Here is what Peter Gutmann (!!) initially said about the case:

Quote:

TrueCrypt Team <tmp0402c@truecrypt.org> writes:

>2) Writing an illegal license that permits anyone to base his/her
>own work on E4M and distribute such modified work (while, according
>to W. Hefner, P. Le Roux did not have any right to do so).

>3) Distributing E4M illegally (according to W. Hefner, all versions
>of E4M always belonged only to SecurStar)

Disclaimer: IANAL, and it's been a long time since I talked to one about this
sort of thing, so count this as just an opinion:

This would depend on the terms of the license that Paul signed with SecurStar.
From discussions over this many years ago, it's not possible to unilaterally
retroactively change a license in this manner (this is why you'll occasionally
find open-source apps based on formerly freely-available work that's gone
commercial building on really old code that was distributed under a more
liberal license). If the license that Paul signed with SecurStar explicitly
says that it supersedes all previous ones then it'd be more tricky and you'd
need to get a lawyer to look at it. I assume it's also going to be governed
by European law, which may rule out getting a US lawyer to comment on it (for
example Europe has a stronger concept of moral rights than the US, which may
help in this case since it affects an artist's ability to control future use
of their work).

You could always submit it to slashdot and get the peanut gallery's opinion
:-).

Peter.

[Alexander Turcic]

Btw, if you want to reach truecrypt.org (their nameserver is down), you can do the following:

You must add this line to your hostfile WINDOWS\system32\drivers\etc\hosts:

65.161.144.72 www.truecrypt.org

Then you can access the page. Unfortunately, the downloads are disabled right now since SecurStar's ridiculous claim.

[Alexander Turcic]

Quote:

Originally Posted by Morpheus

There is a mirror for TrueCrypt V1.0.

Note that supposedly V1.0a is already out; the mirror also doesn't include the source code.

Let's see how long it takes for Truecrypt.org to come back!

V1.0a is essentially the same as V1.0, however without Windows 9x/ME support. They removed the portions of the Windows 9x/ME driver source code by Aman, at his request (Aman = Shaun Hollingworth, creator of Scramdisk and employed at SecurStar).
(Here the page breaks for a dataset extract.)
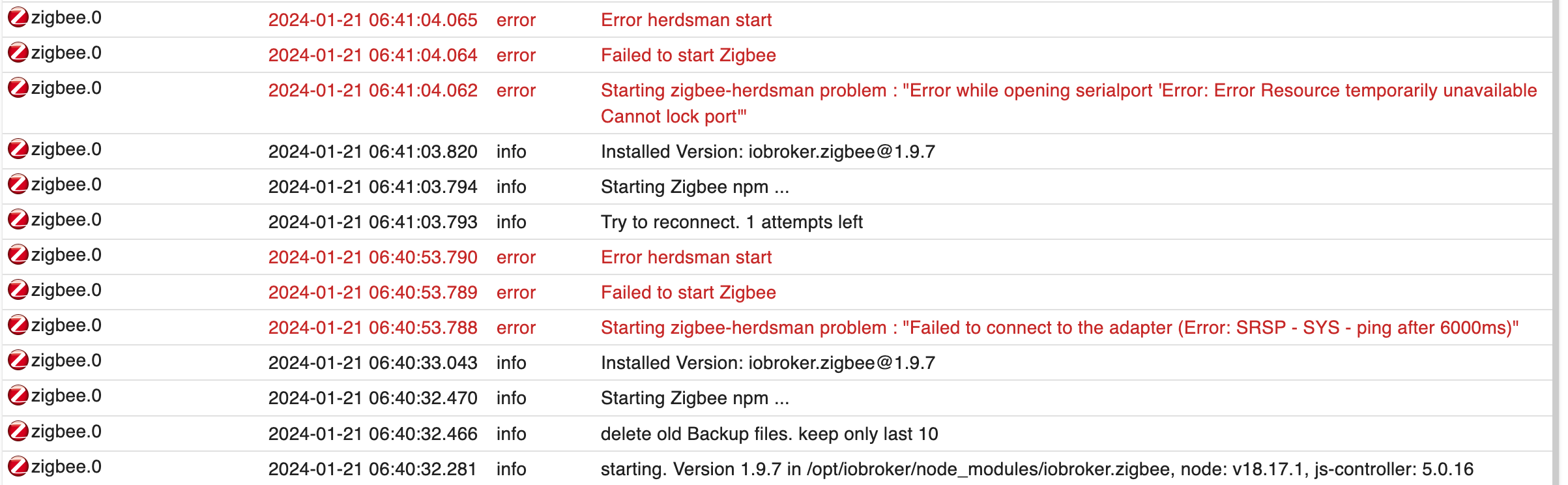Click zigbee icon on the 'Cannot lock port' error row
This screenshot has width=1568, height=485.
coord(18,88)
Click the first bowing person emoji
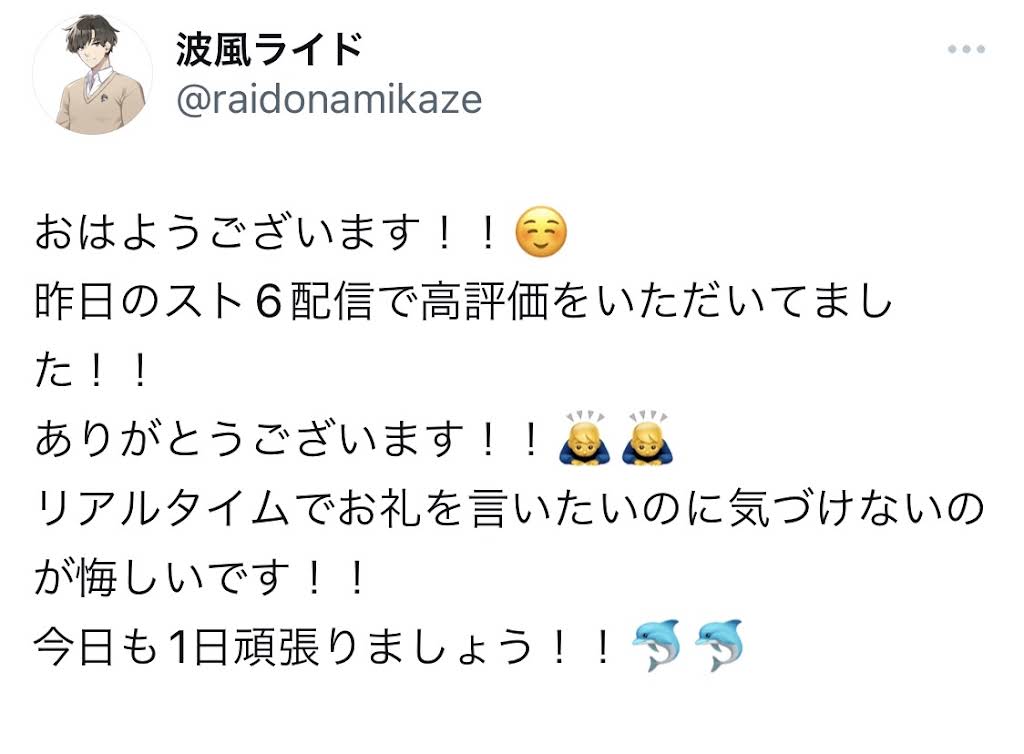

Also note that you should be careful when you download Truecrypt from a mirror (especially in the case of the binary distribution). It could always contain a worm or virus.

[sas]

Quote:

Originally Posted by Alexander

Open-source itself might not be the guarantee for an backdoor-/bug-free application - but it is definitely the prerequisite!

Totally agree. This is what I was trying to say

Morpheus, thank you for the link.

Quote:

Originally Posted by Alexander

Also note that you should be careful when you download Truecrypt from a mirror (especially in the case of the binary distribution). It could always contain a worm or virus.

How can you stamp / verify it? PGP keys? Certificates?